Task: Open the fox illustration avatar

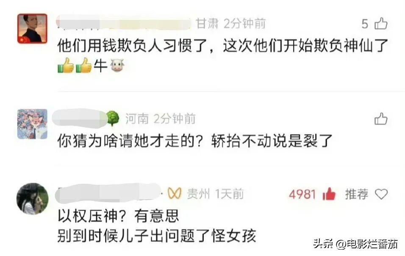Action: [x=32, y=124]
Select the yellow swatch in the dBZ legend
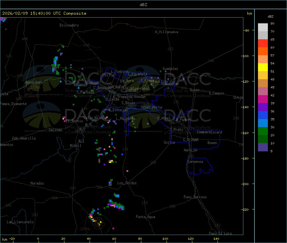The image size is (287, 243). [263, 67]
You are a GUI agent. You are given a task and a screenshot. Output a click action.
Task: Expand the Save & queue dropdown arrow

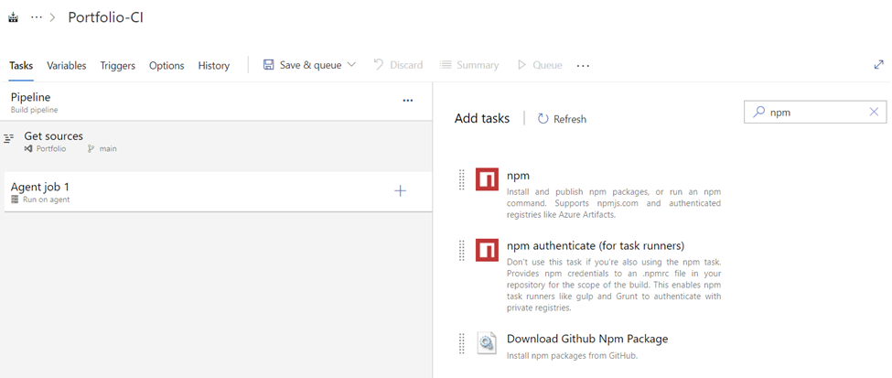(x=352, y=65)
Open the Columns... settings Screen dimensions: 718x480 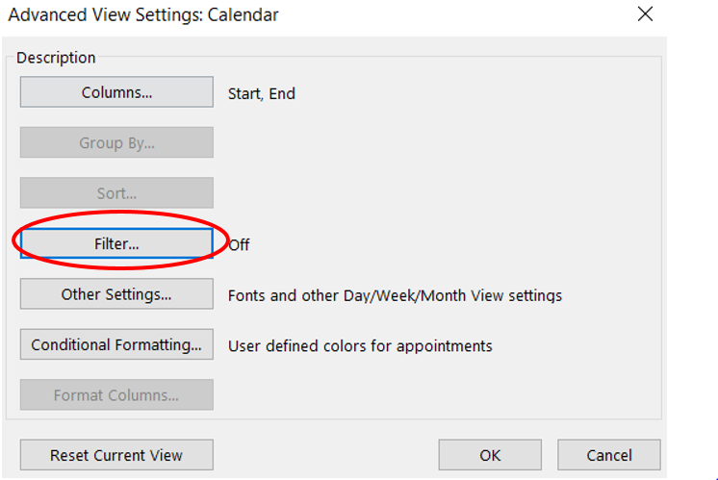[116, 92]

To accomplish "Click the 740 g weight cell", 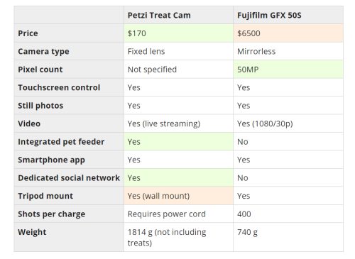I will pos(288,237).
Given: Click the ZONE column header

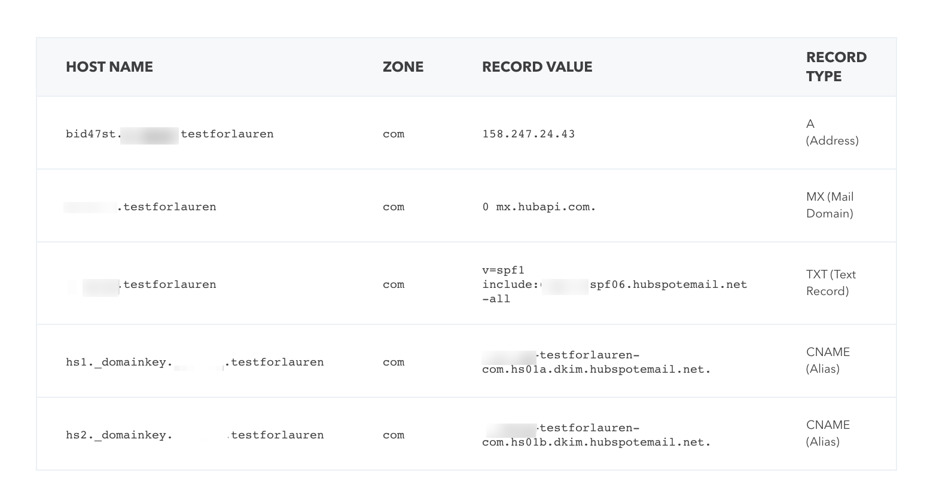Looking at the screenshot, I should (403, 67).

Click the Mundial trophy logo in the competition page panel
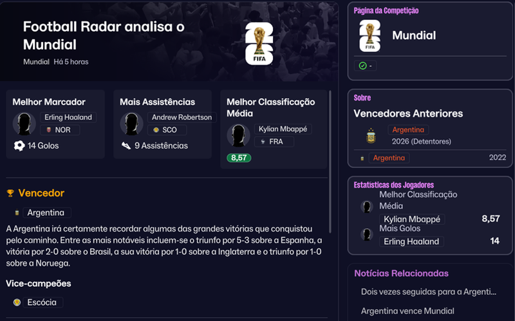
━━━━━━━━━━━━━━━━━━━━
■ **Problem description**: All lines from the line containing "Given: Click the ZONE column header" through the end of the listing above are to be given again exactly; pictures are not part of the copy.

■ **Task answer**:
Given: Click the ZONE column header

Looking at the screenshot, I should (403, 67).

Click the Mundial trophy logo in the competition page panel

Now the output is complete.